Wednesday, February 20, 2013

Tv8 Dashboard Quick Filters - Great, Flawed

Great

The ability to connect a quick filter on a Dashboard to any, or all, of the Dashboard's Worksheets is a huge big deal.

Not being able to do exactly this has been one of Tableau's most glaring design gaps for a long time. The lack of this functionality has led to all sorts of workarounds and tricks, all of which have had to their own problems, direct and indirect.

Flawed

The big fly in the ointment is that although it's really handy to know from which Worksheet an given quick filter came from, this valuable piece of information isn't put front and center. In order to find it, one has to navigate three levels down into the quick filter's context menu. This isn't a bad place for this information to be presented, but it's really ungood that one needs to dig down there to find it.

Principle Violation

Not providing relevant, valuable information in the primary context, where it's available without the User needing to dig around for it.

Tableau's value is in it's ability to provide easy, transparent access to the information in business data.
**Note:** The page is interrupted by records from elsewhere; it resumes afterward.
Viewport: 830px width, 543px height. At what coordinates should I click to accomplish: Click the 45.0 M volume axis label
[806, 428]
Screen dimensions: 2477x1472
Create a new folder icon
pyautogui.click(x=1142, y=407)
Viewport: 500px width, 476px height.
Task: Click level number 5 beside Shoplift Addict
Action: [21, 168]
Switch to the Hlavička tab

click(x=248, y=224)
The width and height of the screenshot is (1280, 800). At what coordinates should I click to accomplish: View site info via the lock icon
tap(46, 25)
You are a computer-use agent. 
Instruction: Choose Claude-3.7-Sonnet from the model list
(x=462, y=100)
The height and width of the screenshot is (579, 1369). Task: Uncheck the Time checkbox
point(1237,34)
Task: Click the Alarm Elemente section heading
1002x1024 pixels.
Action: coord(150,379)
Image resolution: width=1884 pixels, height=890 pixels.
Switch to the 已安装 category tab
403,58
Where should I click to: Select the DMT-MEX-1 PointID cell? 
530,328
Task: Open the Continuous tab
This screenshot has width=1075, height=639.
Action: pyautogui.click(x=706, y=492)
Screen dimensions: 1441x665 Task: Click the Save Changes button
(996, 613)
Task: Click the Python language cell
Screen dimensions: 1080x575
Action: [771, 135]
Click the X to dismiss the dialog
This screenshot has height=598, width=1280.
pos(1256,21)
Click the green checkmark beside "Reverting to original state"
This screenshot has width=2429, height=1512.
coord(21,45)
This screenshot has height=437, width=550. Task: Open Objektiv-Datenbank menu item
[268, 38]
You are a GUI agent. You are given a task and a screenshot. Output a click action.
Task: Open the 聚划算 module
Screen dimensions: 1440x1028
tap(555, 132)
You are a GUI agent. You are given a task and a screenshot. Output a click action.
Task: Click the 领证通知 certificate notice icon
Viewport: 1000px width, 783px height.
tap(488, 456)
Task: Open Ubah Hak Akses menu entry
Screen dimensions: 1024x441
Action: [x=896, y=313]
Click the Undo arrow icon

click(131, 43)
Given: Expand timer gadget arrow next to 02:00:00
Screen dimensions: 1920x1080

It should take and zealously enforce the same guiding principle with its own information; in this case it doesn't.

This Tableau Public published workbook's dashboards demonstrate the situation.


2 comments:

  1. Hi Chris,

    This has been a point of debate at Tableau for a while. Back in v6.1 we did in fact identify which filters where associated with which worksheets in a dashboard. You can see an example of this in the following screenshot of a dashboard, which shows dashed lines surrounding the top-most two quick filters to the right of the selected sheet: http://eden.rutgers.edu/~renee3w/554/tableauexercise/tableaupics/class%20size%20dash.png

    The shortcoming to this approach is that it draws unwanted attention to particular sheets or filters as a user interacts with a dashboard in Tableau Desktop or via a browser. Many times the context for the filters is clearly expressed by thoughtful dashboard layout, descriptive titles and textual instructions describing how the audience can interact to answer their own questions. We found that the additional context hints Tableau provided was distracting from the overall story, and we removed that functionality in v7.0.

    Perhaps we can consider restoring some similar functionality for authors but not their audience.

    -Robert

    ReplyDelete
  2. Hi Robert,

    Seeing the v6.1 image was like seeing an old friend.

    It does bring up a number of things, as does your comment, surrounding the visual prominence of elements in design and consumption modes. I've long wished that the frame enhancing for the last-touched element could be turned off, feel like it's almost always a cognitive distraction for someone who's simply using the dashboard to see data.

    If Tableau's going to open the door to having distinct authoring and consuming modes that makes many, many possible authoring improvements possible that would simply overwhelm the consumer's visual space.

    I've heard from multiple people at Tableau that there's a commitment to "no modes". Perhaps it's getting to the point where the operational complexity of handling Tableau's increasingly rich functionality makes modal use a compelling option.

    And the modal barrier has already been breached, albeit in not too obvious ways.